The Republicans spent their first month as a majority in Congress trying to stop the president's first term achievements. |
First month since Republicans took control of Congress, I was expecting this to happen. With the Republicans wasting their time on passing bills such as the Keystone XL pipeline, the ban on taxpayer abortion, halting the president's executive order on immigration reform and the 59th repeal of Obamacare, a jobs bill is not likely going to pass.
With that being said, it's been reported that 257,000 jobs were added for the month of January and the unemployment rate ticked up to 5.7%.
Of course, this is going to be challenged by the ney sayers who actually believe unemployment is 23% and 92 million are out of work.
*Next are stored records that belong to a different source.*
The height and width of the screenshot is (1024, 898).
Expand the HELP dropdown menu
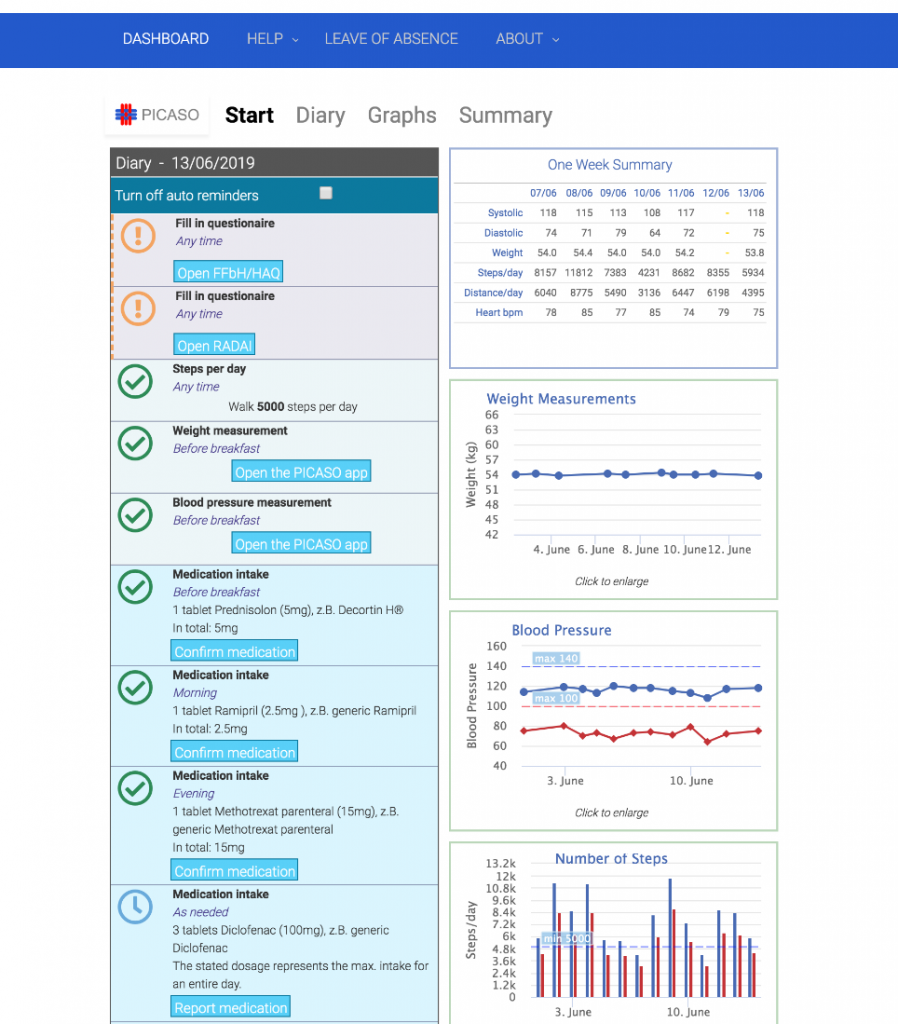[x=272, y=39]
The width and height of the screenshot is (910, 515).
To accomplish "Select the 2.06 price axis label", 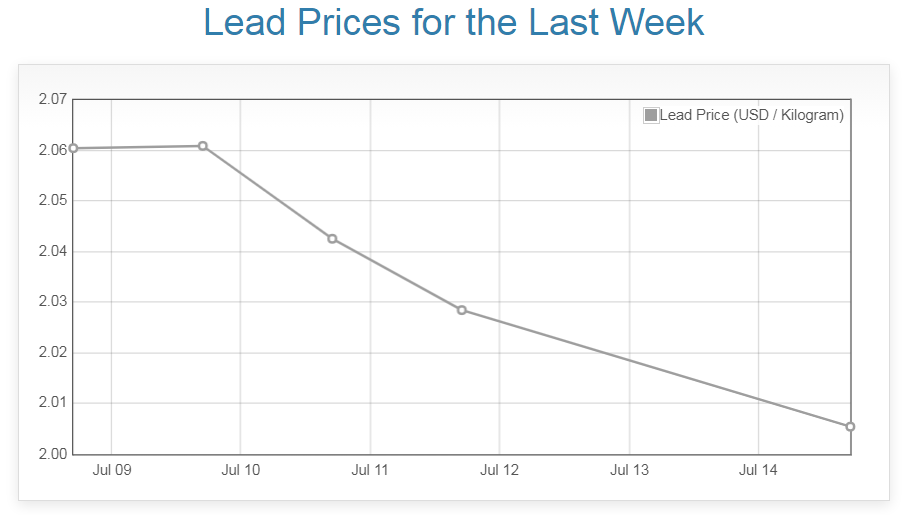I will coord(52,150).
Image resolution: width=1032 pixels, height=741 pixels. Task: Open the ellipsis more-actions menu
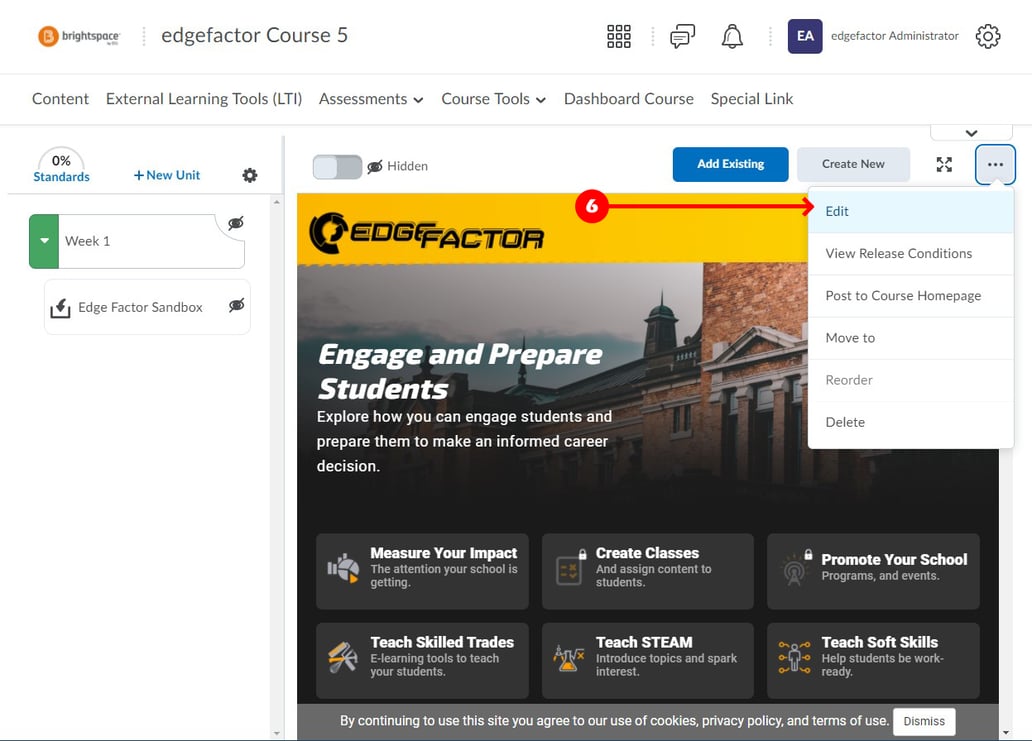995,164

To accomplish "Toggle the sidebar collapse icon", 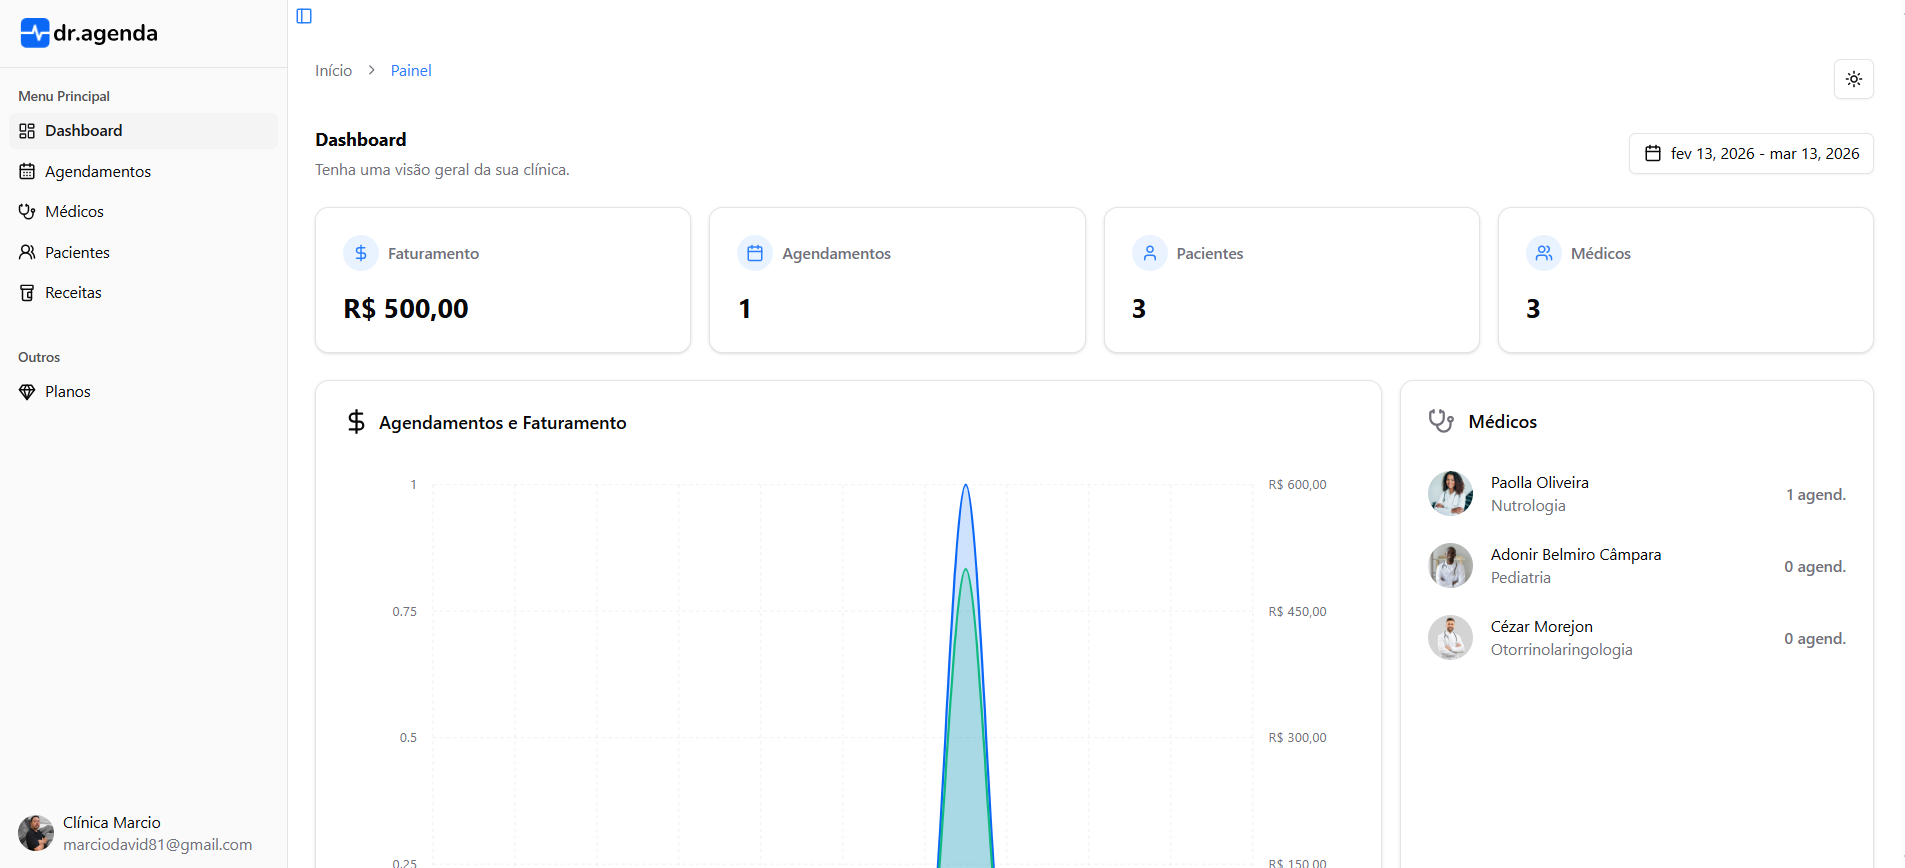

And gas prices are down because of fracking.
It's going to be a rough two years. |
CNBC reports that full-time workers surged, gaining 777,000 and numbering more than 120 million for the first time since July 2008. Their wages grew as well, with hourly earnings up 12 cents an hour, representing an annualized gain of 2.2 percent and the largest monthly gain in the economic recovery.
It was only the second time in the last 11 years that January's numbers beat Wall Street expectations and came amid a powerful run for nonfarm payrolls. Over the past three months, job creation has averaged 336,000, with upward revisions for both November and December, good for a total of just over one million during the span.
Gains came across the board, with retail leading the way in January with 46,000 new positions. Construction added 39,000, while health care grew 38,000.
The report could help ease some anxiety about the pace of growth, particularly in the wake of some mediocre economic reports to start the year.